The condensed consolidated balance sheet as of June 30, 2002 and the
condensed consolidated statements of income for the three and six months
ended June 30, 2002 and 2001 and the condensed consolidated statements of
cash flows for the six months ended June 30, 2002 and 2001 have been
prepared by the management of Taylor Investment Corporation (the Company)
without audit. In the opinion of management, these condensed consolidated
financial statements reflect all adjustments (consisting of normal,
recurring adjustments) necessary to present fairly the financial position
of the Company at June 30, 2002 and the results of operations and cash
flows for all periods presented.
Certain information and footnote disclosures normally included in financial
statements prepared in accordance with generally accepted accounting
principles have been condensed or omitted. Therefore, these statements
should be read in conjunction with the Company's consolidated financial
statements and notes thereto included in the Company's 2001 Form 10-K.
The results of operations for the interim periods are not necessarily
indicative of results, which will be realized for the full year.
2. INVESTMENTS IN JOINT VENTURES
In May 2002, the Company formed a joint venture to acquire, develop, and
sell a specific parcel of land in Northern Minnesota. The Company made an
initial investment of $200,000, and has also guaranteed the note payable of
this joint venture in the amount of $1.03 million as of June 30, 2002. The
Company has a 67% interest in and consolidates all operations of the joint
venture. Accordingly, the proportionate year-to-date loss of $3,219 has
been allocated to the other partner of the joint venture as a minority
interest and is included in other revenue. All intercompany accounts and
transactions have been eliminated in consolidation.
6 of 16
ITEM 2.
MANAGEMENT'S DISCUSSION AND ANALYSIS OF RESULTS OF OPERATIONS AND
FINANCIAL CONDITION
FORWARD-LOOKING STATEMENTS:
Various forms filed by the Company with the Securities and Exchange Commission,
including the Company's Form 10-K and Form 10-Q, and other written documents and
oral statements released by the Company, may contain forward-looking statements.
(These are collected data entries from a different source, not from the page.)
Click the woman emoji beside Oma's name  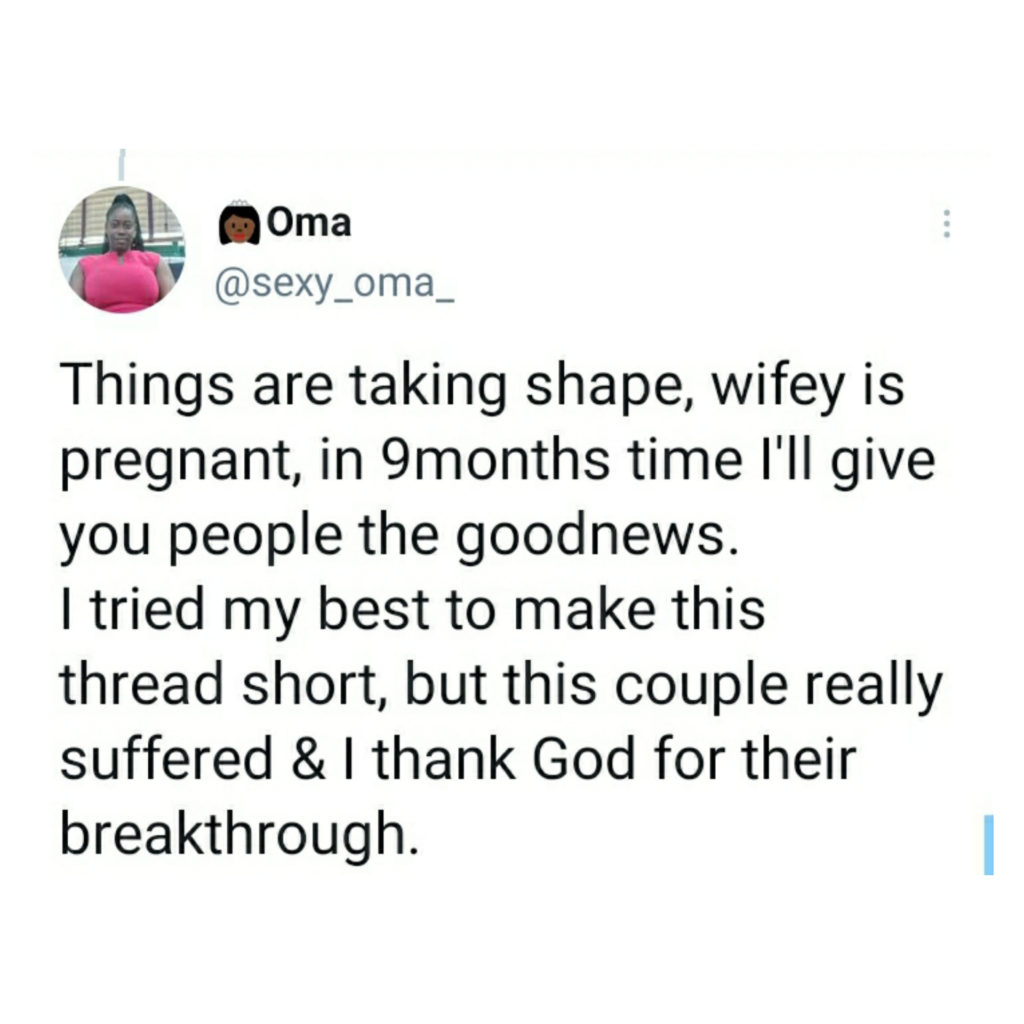[x=238, y=225]
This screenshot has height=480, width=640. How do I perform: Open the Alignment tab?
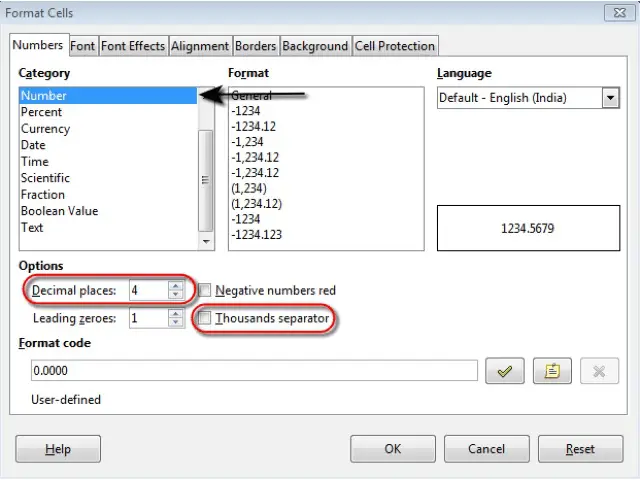pos(200,46)
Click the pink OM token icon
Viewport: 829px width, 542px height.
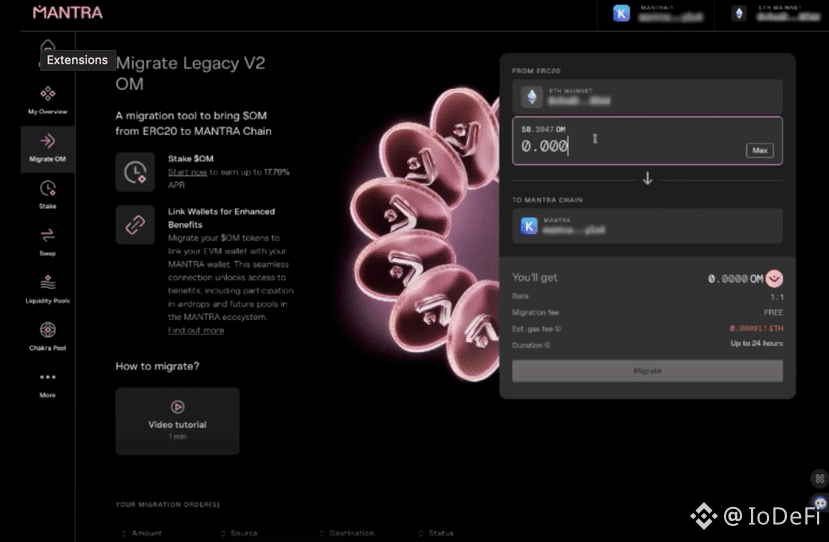(x=773, y=279)
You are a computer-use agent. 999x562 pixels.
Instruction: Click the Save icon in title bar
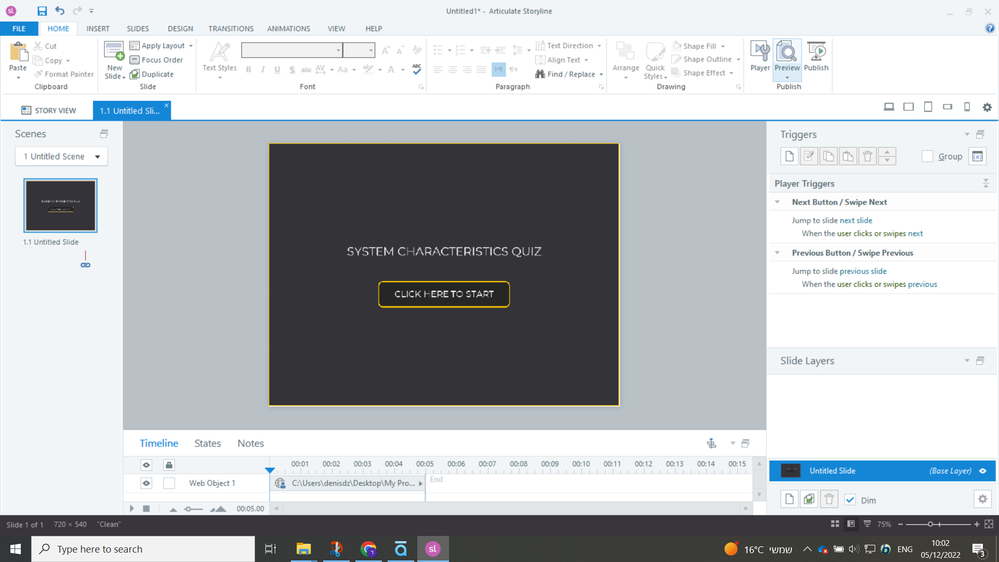[42, 11]
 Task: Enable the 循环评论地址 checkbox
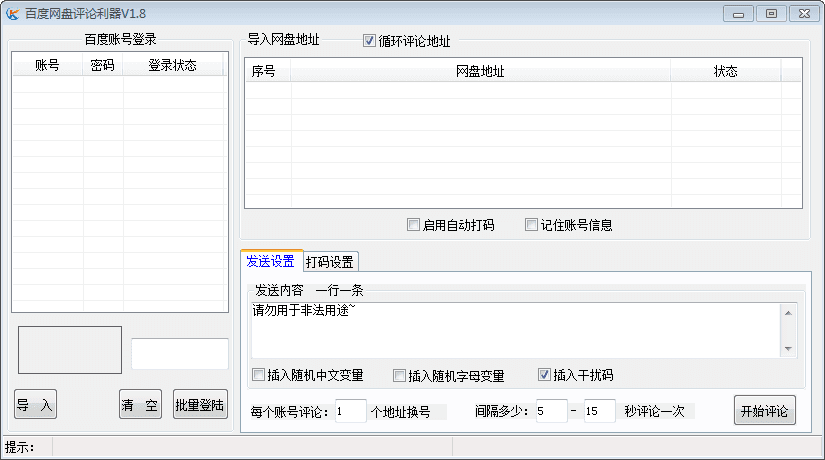click(370, 42)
Forward-looking statements generally use words such as "expect," "anticipate,"
"believe," "project," "should," "estimate," and similar expressions, and reflect
the Company's expectations concerning the future. Such statements are based upon
currently available information, but various risks and uncertainties may cause
the Company's actual results to differ materially from those expressed in these
statements. Among the factors which management believes could affect the
Company's operating results are the following:
* Changing economic conditions, including economic downturns or recessions
and rising interest rates;
* The ability of the Company to maintain and enhance its market position
relative to its competitors, to realize productivity, and to continue to
control expenses;
* The availability of suitable tracts of undeveloped land in proximity to the
marketplace;
* Changes in zoning and subdivision regulations;
* The availability and cost of financing;
* Continuity of management.
CRITICAL ACCOUNTING POLICIES
The Company's significant accounting policies are described in Note 1 to the
Consolidated Financial Statements included in the 2001 Annual Report on Form
10-K. The accounting policies used in preparing the interim 2002 condensed
consolidated financial statements are the same as those described in the annual
report.
In preparing the financial statements, the Company follows accounting principles
generally accepted in the United States of America, which in many cases requires
assumptions, estimates and judgments that affect the amounts reported. Many of
these policies are relatively straightforward. There are, however, certain
policies that are critical because they are important in determining the
financial condition and results of operations and they can be difficult to
apply. The most critical accounting policies include those related to:
* accounting for contingencies, under which the Company accrues an
expense when it is probable that a liability has been incurred and the
amount can be reasonably estimated;
* accounting for tax increment financing receivables because of the
importance of management judgment in making the estimates necessary to
assess collectibility;
* the collectibility of contracts and mortgages receivable; and
* the valuation of inventories, including adjustments to reduce
inventory to the lower of cost or market.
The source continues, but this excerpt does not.